I am a computer science undergraduate student with a strong interest in astrophysics and scientific computing. I love working with Python and using it for data science, scientific computing, and software development.
I have experience with NumPy, Pandas, and scientific Python tools.
I am also comfortable with SQL for data querying and manipulation and have experience solving algorithms.
I have been exploring topics such as spectral timing analysis, wavelet-based signal processing, Biosignature detection in exoplanet atmospheres.
I worked with Unity, where I rendered pipelines such as HDRP (High-Definition Render Pipeline) and URP (Universal Render Pipeline) to build visually rich and optimized environments. Through these projects I explored real-time rendering, lighting systems, and performance optimization, along with integrating gameplay mechanics and 3D scene design.

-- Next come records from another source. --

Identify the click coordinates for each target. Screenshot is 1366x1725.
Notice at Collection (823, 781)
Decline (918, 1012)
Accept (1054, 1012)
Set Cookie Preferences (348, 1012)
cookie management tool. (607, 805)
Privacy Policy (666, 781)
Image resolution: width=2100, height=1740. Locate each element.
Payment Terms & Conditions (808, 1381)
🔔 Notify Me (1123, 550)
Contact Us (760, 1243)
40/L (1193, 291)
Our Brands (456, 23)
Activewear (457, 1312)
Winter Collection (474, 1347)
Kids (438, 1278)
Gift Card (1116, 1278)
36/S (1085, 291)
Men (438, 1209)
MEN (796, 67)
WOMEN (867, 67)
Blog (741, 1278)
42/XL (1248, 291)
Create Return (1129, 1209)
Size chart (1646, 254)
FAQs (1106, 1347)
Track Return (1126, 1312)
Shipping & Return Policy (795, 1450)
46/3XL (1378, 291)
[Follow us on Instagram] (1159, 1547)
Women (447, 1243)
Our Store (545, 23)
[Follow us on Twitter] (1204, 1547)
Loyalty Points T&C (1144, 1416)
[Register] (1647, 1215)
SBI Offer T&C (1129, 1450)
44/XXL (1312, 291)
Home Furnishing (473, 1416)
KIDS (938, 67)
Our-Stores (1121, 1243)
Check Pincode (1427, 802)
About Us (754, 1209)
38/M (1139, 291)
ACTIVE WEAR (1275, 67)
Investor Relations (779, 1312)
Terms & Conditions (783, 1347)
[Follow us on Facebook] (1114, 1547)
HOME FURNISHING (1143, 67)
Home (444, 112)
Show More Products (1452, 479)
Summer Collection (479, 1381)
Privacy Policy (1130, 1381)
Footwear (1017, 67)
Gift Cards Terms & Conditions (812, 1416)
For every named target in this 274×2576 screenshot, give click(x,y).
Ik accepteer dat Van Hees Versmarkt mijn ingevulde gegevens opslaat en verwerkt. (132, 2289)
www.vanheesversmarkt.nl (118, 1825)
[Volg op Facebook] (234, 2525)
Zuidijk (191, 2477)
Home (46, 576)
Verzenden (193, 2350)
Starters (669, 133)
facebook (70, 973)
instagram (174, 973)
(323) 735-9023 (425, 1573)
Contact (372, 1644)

I have been contributing to the **Stingray.jl** repository, where I have submitted pull requests for:

- **Mission-specific FITS support** (PR #75): This is a follow up from Kashish srivastava's PR Implementing telescope-specific event file readers for NICER, NuSTAR, XMM-Newton, and RXTE

- **Frequency rebinning** (PR #71): Implementing logarithmic and linear frequency rebinning for `PowerSpectrum` and `LightCurve` objects, enabling proper broadband noise studies

These contributions help me understand the codebase architecture
(EventList -> LightCurve -> Fourier pipeline)

### Interest in OpenAstronomy
Open source astrophysics tools like Astropy, SunPy, and Stingray have made advanced astronomical data analysis available to researchers worldwide.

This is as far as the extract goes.